Los relatos locales contienen nombres, referentes y datos reales, algunos más obvios que otros, en una historia del fútbol argentino y uruguayo difuminada por medio de las ficciones. Desde un bar con vista al mar, los personajes de Pablo Ramos toman vermú sin emitir una sola palabra. El padre sorprende anunciando una anécdota sobre Ángel Clemente Rojas, alias Rojitas -delantero glorioso de los 60-. Si bien la historia es magistral, lo que le sucede a su hijo durante la trama retrata un universo de relaciones humanas, de búsquedas y posibles aceptaciones, que retienen al lector y lo vuelven parte de ese micromundo.
Sobre el tiempo
Los acercamientos al fútbol se han vinculado históricamente al bar, los veteranos en decadencia, los jóvenes marginales. La última antología deportiva uruguaya, Obdulio era brasilero -de Ángel Cal Bustillo, Andrés Gómez, Fede Hartman y Héctor Mateo-, está integrada por diversos enfoques y narradores: un suplente interviene cuando en los descuentos decide atajar una pelota; un personaje se encuentra con Borges, quien le recomienda no escribir de fútbol; los cuatro autores entrevistan a un veterano del Higuerita Fóbal Club.
Por otra parte, en el poemario editado por La Propia Cartonera sobre el último Mundial conviven escenas de Sudáfrica, partidos históricos, recuerdos futboleros de la infancia, leyendas e invenciones. La sección de Uruguay (anticipada por España y Argentina) está integrada por Gonzalo Ledesma, Diego Recoba y Elder Silva. En ella se suceden el humor, la cumbia, los jugadores, Eduardo Darnauchans, la muerte de Lev Yashin. “Los que nacieron en Nuevo París y juegan a lo Beto Núñez / se quedaron afeitados y sin visita / y cuando están solos alguien les chista / para decirles que no se olviden de acomodarse el moño”, dice Ledesma; “gracias a Juanramón hoy conocemos la belleza / del mismo modo que gracias / a la marcha peronista / existe el dale campeón”, esboza Recoba; y “Cosas que emocionan / como deseos sin cumplir, / como una utopía, / acaso / si existiera”, sentencia Silva.
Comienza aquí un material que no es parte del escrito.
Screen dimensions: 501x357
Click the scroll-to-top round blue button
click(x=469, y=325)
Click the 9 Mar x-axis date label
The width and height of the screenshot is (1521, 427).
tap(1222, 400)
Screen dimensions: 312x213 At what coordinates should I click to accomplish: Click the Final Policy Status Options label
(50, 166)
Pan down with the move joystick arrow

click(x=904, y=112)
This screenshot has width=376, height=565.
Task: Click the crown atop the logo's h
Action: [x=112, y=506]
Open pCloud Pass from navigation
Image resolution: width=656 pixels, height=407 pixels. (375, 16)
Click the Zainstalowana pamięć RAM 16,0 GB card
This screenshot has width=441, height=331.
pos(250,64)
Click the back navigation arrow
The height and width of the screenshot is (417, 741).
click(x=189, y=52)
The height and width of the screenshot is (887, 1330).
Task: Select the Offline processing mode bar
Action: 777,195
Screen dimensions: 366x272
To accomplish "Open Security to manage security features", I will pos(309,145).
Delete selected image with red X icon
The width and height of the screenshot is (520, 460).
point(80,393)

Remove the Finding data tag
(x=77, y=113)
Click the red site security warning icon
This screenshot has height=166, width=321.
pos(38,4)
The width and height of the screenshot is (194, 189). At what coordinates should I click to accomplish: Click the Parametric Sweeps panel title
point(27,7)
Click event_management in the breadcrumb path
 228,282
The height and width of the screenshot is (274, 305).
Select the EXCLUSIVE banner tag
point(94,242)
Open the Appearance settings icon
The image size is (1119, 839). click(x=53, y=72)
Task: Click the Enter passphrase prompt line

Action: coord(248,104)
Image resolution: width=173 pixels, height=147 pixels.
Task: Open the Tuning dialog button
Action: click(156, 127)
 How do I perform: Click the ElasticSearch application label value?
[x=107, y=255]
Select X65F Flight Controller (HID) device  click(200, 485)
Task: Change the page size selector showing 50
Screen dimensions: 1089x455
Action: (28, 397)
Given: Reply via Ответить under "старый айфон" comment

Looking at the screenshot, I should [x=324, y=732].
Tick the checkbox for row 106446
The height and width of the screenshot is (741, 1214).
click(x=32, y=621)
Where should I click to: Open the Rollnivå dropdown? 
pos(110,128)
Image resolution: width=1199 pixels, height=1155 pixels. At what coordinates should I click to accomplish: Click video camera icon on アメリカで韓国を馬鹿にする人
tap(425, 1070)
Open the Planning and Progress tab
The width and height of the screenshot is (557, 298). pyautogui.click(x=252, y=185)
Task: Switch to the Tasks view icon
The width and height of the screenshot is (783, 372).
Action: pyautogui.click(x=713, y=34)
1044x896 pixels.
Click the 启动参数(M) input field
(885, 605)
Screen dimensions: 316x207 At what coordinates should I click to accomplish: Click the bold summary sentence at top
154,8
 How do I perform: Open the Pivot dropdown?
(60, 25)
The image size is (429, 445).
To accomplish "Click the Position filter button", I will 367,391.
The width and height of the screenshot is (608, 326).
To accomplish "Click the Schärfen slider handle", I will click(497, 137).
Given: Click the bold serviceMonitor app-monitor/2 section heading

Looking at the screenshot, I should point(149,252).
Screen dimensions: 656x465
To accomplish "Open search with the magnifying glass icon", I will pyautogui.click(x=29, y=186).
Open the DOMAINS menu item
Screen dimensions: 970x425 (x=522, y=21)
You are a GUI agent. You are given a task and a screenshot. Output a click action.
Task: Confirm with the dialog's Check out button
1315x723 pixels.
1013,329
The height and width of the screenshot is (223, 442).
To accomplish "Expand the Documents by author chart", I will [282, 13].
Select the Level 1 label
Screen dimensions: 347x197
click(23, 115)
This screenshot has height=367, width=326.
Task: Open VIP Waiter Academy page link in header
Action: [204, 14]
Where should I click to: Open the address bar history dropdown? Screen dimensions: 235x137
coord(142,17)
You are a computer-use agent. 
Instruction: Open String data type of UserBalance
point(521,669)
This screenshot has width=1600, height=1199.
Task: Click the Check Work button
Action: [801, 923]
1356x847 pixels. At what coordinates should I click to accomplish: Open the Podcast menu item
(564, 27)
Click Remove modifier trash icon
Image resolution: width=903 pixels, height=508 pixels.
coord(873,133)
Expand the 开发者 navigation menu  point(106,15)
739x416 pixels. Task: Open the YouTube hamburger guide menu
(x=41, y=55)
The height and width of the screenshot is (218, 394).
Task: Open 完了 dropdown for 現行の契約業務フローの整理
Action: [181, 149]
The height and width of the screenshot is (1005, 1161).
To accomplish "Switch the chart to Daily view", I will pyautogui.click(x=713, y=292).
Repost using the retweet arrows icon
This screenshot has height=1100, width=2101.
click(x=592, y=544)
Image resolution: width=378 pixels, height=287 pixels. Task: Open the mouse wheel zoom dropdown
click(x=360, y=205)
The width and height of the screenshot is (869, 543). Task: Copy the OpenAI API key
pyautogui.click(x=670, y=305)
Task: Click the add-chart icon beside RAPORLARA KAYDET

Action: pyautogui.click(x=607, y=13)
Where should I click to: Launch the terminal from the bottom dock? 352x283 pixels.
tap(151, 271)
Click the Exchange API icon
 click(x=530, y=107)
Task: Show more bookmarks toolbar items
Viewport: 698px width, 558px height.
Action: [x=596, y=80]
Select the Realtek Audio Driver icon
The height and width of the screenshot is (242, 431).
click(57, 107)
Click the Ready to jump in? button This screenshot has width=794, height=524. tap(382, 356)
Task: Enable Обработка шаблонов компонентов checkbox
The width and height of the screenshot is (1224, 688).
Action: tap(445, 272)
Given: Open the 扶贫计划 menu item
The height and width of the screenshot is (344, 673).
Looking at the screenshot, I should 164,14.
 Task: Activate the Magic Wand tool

El tono genérico de la sección recuerda al Negro Fontanarrosa, más que nada a sus cuentos “El viejo con árbol”, en el que un veterano compara sucesos del partido con las distintas artes, y “19 de diciembre de 1971”, fecha en que Rosario Central juega la semifinal y unos muchachos deciden secuestrar al viejo Casale por pura cábala: nunca ha visto perder a Central.
La verdad deportiva es condicional, o tal vez una gambeta. Cuando los hombres transitan el pasado y el presente, los éxitos y las derrotas, los sueños, la memoria, la literatura y el fútbol, no dejan de referirse a una misma obsesión, su propia vida. Como dijera un personaje de Villoro, el fútbol se acaba pronto. Tal vez por eso, todo el resto.